What is Real Knowledge?

This article is still in connection with my last article posted online dated January 27, 2017.  My conclusion in that article is that no one can monopolize knowledge.  This conclusion implies an epistemological question, "What is, then, a real knowledge?"  This is what I like to explore in this article, if nobody can take all what it takes in inquiry, then who'll declare that one has everything to take.  To put it simply, if nobody has the authority to say whether one is correct or not, then what is the criterion of knowledge?  To further our question, we ask, is real knowledge tenable?

It's perhaps liberating to know that nobody can monopolize knowledge.  No one will tell another researcher that he's wrong, or criticize his methodology in research, or criticize his findings, and more.  One is free to do what he wants in research.  He's free of worries regarding his topic to research.  He's free of worries regarding what technicalities to follow in research.  He's free of worries of his writing skills.  He's free of worries whether he's correct or not of his findings.  It's just like saying, "no one commits mistake; so everybody's right."  Yet, we can't go on with things like this.  It's as good as relativism.  Knowledge is relative to each and every inquirer/ researcher.  Knowledge is as good as anyone else, which at the same time, is as worse as anything else.  In consequence, it's not knowledge but merely a capricious belief, which is not worth having nor defending for.

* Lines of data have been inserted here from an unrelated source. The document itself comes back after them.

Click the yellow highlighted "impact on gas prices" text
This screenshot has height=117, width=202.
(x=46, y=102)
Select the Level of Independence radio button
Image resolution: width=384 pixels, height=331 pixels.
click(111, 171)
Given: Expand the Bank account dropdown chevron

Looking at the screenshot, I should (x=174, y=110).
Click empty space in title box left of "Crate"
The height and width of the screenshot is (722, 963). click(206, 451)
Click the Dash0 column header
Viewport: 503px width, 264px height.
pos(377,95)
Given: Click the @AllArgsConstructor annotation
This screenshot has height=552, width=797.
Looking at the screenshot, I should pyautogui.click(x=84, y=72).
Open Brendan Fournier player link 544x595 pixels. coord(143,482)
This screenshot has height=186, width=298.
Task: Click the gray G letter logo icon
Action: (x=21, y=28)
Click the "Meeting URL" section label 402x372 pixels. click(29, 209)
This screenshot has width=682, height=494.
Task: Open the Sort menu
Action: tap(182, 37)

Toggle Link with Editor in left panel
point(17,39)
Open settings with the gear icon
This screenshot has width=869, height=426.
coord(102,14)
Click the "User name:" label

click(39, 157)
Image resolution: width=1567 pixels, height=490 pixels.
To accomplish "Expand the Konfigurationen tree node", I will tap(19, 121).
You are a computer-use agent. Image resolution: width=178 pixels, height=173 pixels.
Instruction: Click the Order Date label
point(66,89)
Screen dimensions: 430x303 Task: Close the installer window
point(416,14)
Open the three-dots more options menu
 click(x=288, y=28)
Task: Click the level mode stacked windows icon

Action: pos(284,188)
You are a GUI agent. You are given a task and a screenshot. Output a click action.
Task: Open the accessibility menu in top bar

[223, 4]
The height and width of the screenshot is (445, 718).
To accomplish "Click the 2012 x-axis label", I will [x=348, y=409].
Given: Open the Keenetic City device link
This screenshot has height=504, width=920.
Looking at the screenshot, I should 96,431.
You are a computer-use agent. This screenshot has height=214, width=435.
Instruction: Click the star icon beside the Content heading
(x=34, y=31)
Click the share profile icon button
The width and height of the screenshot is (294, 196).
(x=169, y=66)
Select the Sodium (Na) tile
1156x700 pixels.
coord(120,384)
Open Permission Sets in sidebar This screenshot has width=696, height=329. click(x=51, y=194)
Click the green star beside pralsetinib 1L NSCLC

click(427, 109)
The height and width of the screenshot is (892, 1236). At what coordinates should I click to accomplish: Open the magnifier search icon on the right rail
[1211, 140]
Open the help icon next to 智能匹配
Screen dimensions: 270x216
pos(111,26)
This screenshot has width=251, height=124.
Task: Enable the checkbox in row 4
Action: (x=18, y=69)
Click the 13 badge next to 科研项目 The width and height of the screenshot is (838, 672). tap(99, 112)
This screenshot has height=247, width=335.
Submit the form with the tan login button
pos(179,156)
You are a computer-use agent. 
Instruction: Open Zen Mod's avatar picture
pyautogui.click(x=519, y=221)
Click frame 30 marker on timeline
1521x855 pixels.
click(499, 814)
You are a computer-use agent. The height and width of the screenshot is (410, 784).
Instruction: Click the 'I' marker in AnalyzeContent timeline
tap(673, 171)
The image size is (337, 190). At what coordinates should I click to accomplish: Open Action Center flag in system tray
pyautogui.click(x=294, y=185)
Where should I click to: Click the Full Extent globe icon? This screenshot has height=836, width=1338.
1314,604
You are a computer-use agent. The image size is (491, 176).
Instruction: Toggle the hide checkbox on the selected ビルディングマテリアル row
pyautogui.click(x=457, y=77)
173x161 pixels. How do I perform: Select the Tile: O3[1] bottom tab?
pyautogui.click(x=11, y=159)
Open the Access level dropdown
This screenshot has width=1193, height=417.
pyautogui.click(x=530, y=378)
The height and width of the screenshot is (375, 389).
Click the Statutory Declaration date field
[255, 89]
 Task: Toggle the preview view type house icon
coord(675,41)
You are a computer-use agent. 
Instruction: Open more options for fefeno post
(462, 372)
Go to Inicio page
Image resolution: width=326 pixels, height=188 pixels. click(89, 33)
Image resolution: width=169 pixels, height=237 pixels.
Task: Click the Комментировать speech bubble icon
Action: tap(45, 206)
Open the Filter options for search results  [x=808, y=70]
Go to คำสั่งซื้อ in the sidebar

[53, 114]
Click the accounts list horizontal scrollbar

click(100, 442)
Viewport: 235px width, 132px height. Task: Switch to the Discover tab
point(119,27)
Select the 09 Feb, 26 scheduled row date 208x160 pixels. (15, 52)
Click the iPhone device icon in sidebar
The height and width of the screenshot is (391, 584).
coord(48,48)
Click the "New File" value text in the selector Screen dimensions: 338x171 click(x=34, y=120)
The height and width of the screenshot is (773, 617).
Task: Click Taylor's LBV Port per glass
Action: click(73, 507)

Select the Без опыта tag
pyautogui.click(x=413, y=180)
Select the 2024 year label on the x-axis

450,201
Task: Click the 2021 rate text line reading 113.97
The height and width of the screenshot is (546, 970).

This dilemma creates a paradoxical kind of reality.  It's liberating yet disturbing -liberating, in the sense that a researcher doesn't care of the right research methods and the right language, and disturbing, in the sense that a researcher writes nothing but merely a piece of literary work and nothing outside of it.

This set of questions is not actually novel.  This has been asked and answered by different philosophers in the past like Plato, Descartes, Kant, Husserl, among others.  Yet, we find no common answers among them.  In fact, their answers are conflicting and opposing.

In conclusion, the theory of falsifiability poses some troublesome issues regarding what we know with certainty.  Its main concern is that knowledge is untenable even if it is scientific.